Antes de que te lleves a engaño: los llamados boquerones de la huerta no llevan pescado. Son una versión vegetal que reproduce, más o menos, la forma de unos lomos y su marinado ácido. La idea la popularizó Liliana Fuchs en Directo al Paladar y conecta con la tradición murciana de las perdices de la huerta; prueba de que el calabacín crudo, ese gran infravalorado de agosto, merece más protagonismo del que le damos. De hecho, la versión original insiste en que la nevera hace la magia, no el cocinero. Si quieres contexto sobre esta hortaliza, la ficha del calabacín en Wikipedia es un buen punto de partida.
La gracia de esta preparación es que no hay calor de por medio. El marinado ácido transforma la textura del calabacín sin cocción, y consigue ese punto refrescante y saciante que una simple ensalada no siempre logra. El calabacín queda tan crujiente que cuesta creer que no haya pasado por la sartén.
El secreto del éxito
- Corte homogéneo: tiras de medio centímetro, sin obsesionarse con la perfección, pero con el grosor parejo para que el marinado penetre igual.
- Marinado a medida: ajusta la acidez a tu gusto. Con más agua, el sabor queda suave; con más vinagre, recuerda más al boquerón clásico.
- Aderezo justo al final: limón, ajo y perejil se añaden al servir para que no se pierdan en el líquido.
Ingredientes
- 1 calabacín mediano (unos 350 g)
- 100 ml de aceite de oliva virgen extra
- 2 cucharadas de vinagre de manzana o de Jerez
- 150 ml de agua fría
- 1 cucharadita de sal
- 1 diente de ajo pequeño
- El zumo de medio limón
- Pimienta negra al gusto
- Una ramita de perejil fresco
Paso a paso
Lava y seca el calabacín. No hace falta pelarlo, salvo que la piel esté muy dañada. Corta los extremos y lamina en tiras de medio centímetro de grosor.
La mezcla es sencilla: 100 ml de aceite de oliva virgen extra, dos cucharadas de vinagre, una cucharadita de sal y 150 ml de agua fría. Mete las tiras en un táper y vierte la mezcla por encima. Yo la primera vez usé en en un bol demasiado ancho y el calabacín no se maceró uniforme. Mejor un recipiente estrecho. La nevera hace el resto.
Déjalo reposar 4 horas, aunque gana si llega a 8. Sabrás que está en su punto cuando el calabacín queda opaco y ligeramente amacizado, pero sigue crujiente al morder. Si lo quieres más suave, separa un poco del marinado con una cuchara o usa más agua.

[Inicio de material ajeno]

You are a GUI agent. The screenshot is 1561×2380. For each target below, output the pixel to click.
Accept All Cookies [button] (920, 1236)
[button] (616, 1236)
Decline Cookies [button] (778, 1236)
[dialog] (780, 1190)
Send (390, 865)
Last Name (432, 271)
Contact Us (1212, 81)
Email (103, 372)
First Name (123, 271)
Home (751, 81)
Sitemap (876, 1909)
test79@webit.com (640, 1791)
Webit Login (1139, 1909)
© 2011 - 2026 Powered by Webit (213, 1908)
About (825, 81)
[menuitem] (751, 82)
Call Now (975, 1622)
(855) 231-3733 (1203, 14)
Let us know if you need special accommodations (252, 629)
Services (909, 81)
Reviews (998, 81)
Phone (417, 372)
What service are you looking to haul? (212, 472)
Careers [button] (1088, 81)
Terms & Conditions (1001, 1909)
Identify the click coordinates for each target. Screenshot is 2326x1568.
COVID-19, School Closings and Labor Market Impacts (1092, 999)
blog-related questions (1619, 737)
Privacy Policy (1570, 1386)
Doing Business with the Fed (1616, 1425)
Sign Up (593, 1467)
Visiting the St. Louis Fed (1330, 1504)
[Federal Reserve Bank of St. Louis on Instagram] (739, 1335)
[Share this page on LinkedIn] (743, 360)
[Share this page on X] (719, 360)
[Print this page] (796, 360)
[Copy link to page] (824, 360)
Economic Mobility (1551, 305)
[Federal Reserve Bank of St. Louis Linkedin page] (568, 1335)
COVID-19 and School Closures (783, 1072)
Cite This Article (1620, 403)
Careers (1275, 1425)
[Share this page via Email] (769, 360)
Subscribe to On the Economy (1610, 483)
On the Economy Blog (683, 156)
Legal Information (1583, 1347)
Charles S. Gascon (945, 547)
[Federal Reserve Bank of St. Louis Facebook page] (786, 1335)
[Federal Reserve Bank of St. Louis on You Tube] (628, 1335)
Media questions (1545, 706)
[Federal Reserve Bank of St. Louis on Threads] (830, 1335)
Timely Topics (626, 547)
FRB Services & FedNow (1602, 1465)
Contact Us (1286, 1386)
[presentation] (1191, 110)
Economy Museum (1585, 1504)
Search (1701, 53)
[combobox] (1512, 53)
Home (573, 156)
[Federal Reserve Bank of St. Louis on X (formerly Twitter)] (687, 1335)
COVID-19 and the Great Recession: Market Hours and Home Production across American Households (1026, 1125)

Antes de servir, escurre ligeramente y adereza con el ajo picado, la pimienta y el zumo de limón. Remata con perejil fresco por encima. A mí me gusta añadir un hilo de aceite nuevo justo antes de llevarlo a la mesa; es lo que marca la diferencia entre un plato plano y uno que invita a rebañar pan.
No es una ensalada, no es un escabeche: es la nevera la que cocina el calabacín mientras tú pones la mesa.
Variaciones y maridaje
Si lo quieres más contundente, acompaña con huevo cocido, queso fresco, atún o bonito en conserva. En versión vegana, unos garbanzos cocidos o dados de tofu funcionan muy bien y mantienen la línea ligera.
Para una versión exprés, recorta el marinado a 30 minutos si subes un poco la proporción de vinagre. Eso sí, el resultado será más avinagrado y menos equilibrado; el reposo largo es el que suaviza sin perder mordiente.
Conserva en la nevera dos o tres días en un táper cerrado. Al día siguiente está incluso mejor, porque los bordes absorben el ácido de forma más uniforme. El líquido del marinado no se tira: con un poco de pan es casi la mejor parte.
Con bebida, mejor algo seco y fresco: un verdejo o, si prefieres sin alcohol, agua con gas y una rodaja de limón mantienen la sensación refrescante del plato.